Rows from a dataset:
____

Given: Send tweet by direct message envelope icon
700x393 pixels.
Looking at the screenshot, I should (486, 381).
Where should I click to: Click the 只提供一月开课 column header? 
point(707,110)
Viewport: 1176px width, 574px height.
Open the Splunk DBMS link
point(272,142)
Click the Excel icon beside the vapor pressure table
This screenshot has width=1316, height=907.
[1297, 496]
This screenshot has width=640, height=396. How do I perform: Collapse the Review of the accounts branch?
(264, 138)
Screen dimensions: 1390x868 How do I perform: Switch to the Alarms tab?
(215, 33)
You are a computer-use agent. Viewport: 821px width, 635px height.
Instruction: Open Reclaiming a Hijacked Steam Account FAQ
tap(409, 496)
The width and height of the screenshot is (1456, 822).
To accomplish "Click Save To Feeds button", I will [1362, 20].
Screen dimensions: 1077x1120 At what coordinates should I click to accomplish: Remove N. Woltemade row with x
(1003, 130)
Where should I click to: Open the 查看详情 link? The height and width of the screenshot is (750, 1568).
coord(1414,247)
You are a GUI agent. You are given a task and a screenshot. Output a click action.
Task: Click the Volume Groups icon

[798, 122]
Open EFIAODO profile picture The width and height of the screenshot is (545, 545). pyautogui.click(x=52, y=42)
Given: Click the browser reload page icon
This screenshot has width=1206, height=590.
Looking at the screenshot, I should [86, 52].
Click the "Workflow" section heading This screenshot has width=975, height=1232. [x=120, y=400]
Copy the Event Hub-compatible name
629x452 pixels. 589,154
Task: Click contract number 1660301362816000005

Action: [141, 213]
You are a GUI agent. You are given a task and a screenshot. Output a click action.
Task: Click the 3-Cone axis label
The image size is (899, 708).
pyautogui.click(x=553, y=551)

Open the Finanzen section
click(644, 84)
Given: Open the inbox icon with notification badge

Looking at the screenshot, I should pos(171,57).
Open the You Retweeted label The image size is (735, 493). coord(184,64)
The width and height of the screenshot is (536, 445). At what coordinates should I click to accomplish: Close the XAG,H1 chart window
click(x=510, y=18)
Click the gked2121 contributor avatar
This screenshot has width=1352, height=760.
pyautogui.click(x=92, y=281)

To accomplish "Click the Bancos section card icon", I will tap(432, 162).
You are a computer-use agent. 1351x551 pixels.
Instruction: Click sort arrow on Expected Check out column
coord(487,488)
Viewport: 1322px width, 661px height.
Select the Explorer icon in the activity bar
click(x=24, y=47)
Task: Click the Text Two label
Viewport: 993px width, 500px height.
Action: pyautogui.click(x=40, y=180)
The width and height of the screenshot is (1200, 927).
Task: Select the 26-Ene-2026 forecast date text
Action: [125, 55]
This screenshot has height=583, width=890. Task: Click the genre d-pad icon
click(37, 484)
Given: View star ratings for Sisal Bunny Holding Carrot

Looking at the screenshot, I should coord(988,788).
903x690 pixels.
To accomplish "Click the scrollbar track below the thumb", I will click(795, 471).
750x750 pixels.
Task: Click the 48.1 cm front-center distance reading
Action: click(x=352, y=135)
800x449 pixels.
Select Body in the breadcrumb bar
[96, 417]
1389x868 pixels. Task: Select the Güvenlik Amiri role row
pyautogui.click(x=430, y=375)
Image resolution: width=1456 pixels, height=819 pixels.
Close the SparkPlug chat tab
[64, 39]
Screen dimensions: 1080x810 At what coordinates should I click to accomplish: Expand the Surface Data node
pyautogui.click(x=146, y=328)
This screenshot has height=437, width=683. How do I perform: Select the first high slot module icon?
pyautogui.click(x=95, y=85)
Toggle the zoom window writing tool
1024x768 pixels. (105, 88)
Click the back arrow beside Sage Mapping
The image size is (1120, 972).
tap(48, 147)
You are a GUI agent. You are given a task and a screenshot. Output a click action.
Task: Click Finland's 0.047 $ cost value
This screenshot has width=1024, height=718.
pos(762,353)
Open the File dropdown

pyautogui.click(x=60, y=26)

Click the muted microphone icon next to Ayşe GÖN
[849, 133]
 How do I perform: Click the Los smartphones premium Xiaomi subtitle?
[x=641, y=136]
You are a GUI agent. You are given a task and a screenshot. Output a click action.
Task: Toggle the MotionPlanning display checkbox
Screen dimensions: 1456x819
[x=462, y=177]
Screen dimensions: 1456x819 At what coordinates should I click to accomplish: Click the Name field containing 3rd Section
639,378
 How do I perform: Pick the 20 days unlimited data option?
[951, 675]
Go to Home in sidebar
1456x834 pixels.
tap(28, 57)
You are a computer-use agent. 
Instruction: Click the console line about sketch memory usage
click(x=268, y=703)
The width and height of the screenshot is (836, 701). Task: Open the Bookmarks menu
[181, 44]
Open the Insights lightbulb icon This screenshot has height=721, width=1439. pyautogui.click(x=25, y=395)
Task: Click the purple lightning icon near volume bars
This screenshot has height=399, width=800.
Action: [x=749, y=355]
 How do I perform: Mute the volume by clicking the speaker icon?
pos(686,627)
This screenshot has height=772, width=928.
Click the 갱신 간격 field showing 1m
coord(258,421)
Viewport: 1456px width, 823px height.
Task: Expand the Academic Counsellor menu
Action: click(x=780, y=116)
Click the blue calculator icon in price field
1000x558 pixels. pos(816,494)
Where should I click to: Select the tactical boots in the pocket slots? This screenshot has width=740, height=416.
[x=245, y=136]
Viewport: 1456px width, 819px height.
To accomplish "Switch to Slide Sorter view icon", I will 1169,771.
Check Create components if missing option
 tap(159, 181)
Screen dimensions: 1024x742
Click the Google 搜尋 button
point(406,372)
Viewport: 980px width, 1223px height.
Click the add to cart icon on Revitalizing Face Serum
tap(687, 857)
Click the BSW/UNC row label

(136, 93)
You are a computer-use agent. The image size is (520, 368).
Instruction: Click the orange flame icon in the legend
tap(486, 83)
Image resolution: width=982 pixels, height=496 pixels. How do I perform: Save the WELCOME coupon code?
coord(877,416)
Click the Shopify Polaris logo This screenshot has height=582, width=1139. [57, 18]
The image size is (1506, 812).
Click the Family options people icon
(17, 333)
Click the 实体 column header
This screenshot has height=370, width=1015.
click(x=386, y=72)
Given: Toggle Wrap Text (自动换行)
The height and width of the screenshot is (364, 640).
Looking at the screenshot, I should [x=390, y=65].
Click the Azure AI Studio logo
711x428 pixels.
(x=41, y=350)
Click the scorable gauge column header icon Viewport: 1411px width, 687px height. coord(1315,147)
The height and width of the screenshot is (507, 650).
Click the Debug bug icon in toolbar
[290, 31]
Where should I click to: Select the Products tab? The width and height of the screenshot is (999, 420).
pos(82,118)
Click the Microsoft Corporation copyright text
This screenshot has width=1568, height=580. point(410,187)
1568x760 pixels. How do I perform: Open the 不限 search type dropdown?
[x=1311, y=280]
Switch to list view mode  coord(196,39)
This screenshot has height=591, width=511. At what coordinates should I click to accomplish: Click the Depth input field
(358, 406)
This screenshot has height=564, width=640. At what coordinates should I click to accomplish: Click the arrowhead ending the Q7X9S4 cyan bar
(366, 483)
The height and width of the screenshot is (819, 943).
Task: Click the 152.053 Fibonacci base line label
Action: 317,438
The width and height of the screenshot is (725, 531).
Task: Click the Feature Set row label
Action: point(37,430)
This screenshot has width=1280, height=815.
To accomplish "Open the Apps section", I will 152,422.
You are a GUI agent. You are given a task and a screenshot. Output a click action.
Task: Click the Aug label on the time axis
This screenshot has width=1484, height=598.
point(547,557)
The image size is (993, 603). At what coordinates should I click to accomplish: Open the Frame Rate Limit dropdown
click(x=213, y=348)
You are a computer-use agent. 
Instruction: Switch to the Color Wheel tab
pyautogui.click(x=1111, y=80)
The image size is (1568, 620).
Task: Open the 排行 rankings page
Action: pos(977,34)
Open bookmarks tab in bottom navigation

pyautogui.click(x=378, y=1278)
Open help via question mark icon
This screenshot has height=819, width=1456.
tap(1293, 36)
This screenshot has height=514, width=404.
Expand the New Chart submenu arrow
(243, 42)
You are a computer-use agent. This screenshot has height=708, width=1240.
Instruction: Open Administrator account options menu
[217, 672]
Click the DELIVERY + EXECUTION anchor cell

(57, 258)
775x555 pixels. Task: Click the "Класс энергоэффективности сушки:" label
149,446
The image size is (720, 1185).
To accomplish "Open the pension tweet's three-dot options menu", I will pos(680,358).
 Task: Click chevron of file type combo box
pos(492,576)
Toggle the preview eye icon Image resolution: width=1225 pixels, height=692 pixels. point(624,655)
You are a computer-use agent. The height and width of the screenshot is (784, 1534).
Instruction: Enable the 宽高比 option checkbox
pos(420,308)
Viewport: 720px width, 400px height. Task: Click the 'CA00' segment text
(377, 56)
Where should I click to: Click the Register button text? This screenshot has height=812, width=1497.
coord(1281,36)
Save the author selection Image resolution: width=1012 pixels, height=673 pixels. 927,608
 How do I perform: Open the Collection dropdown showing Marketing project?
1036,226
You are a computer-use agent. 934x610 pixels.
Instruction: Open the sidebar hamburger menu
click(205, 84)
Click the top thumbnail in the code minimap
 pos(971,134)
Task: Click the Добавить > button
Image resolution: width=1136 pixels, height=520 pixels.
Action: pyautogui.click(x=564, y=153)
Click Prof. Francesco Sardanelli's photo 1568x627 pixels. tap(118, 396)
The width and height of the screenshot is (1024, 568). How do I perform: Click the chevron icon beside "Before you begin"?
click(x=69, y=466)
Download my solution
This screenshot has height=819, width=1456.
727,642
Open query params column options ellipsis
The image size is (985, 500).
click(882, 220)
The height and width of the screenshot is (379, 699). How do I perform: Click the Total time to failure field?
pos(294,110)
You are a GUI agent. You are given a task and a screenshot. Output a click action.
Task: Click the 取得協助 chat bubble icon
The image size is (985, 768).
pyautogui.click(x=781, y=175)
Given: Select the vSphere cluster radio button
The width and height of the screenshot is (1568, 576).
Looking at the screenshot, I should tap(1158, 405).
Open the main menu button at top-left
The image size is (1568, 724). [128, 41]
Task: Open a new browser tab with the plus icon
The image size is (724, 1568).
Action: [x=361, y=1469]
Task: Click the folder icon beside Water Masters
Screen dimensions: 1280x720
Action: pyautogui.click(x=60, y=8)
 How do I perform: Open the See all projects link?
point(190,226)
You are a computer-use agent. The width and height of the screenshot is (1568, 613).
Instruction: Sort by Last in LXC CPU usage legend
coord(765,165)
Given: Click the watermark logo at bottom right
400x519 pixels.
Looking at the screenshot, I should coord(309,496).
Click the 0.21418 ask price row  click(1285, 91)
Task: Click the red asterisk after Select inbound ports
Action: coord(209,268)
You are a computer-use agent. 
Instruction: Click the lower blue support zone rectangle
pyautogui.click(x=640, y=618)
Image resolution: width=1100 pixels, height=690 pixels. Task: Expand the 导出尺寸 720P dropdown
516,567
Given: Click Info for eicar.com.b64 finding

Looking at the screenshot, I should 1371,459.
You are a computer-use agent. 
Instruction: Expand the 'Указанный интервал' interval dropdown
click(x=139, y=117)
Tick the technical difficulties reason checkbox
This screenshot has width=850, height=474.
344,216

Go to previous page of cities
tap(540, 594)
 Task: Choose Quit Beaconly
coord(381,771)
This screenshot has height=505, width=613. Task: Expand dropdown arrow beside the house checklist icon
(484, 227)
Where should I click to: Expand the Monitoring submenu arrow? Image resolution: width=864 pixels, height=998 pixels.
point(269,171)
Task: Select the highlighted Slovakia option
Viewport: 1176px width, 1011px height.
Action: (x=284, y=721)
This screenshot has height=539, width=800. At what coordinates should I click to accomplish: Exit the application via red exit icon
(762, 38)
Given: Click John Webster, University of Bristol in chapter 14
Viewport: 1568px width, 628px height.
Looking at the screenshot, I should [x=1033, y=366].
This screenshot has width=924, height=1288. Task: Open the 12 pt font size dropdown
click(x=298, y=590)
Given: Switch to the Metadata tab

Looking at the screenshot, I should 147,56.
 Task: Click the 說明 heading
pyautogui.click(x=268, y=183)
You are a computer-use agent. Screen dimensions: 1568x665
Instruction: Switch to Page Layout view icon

____

- INSTRUCTIONS FOR THE TASK -
Present the material from the line with "Save the author" to the line with "pos(971,134)" as a Markdown table, with each line numbered under a Row column and given under a Line column. Omit any blank lines.

- RESPONSE TO THE EXERCISE -
| Row | Line |
|---|---|
| 1 | Save the author selection Image resolution: width=1012 pixels, height=673 pixels. 927,608 |
| 2 |  How do I perform: Open the Collection dropdown showing Marketing project? |
| 3 | 1036,226 |
| 4 | You are a computer-use agent. 934x610 pixels. |
| 5 | Instruction: Open the sidebar hamburger menu |
| 6 | click(205, 84) |
| 7 | Click the top thumbnail in the code minimap |
| 8 |  pos(971,134) |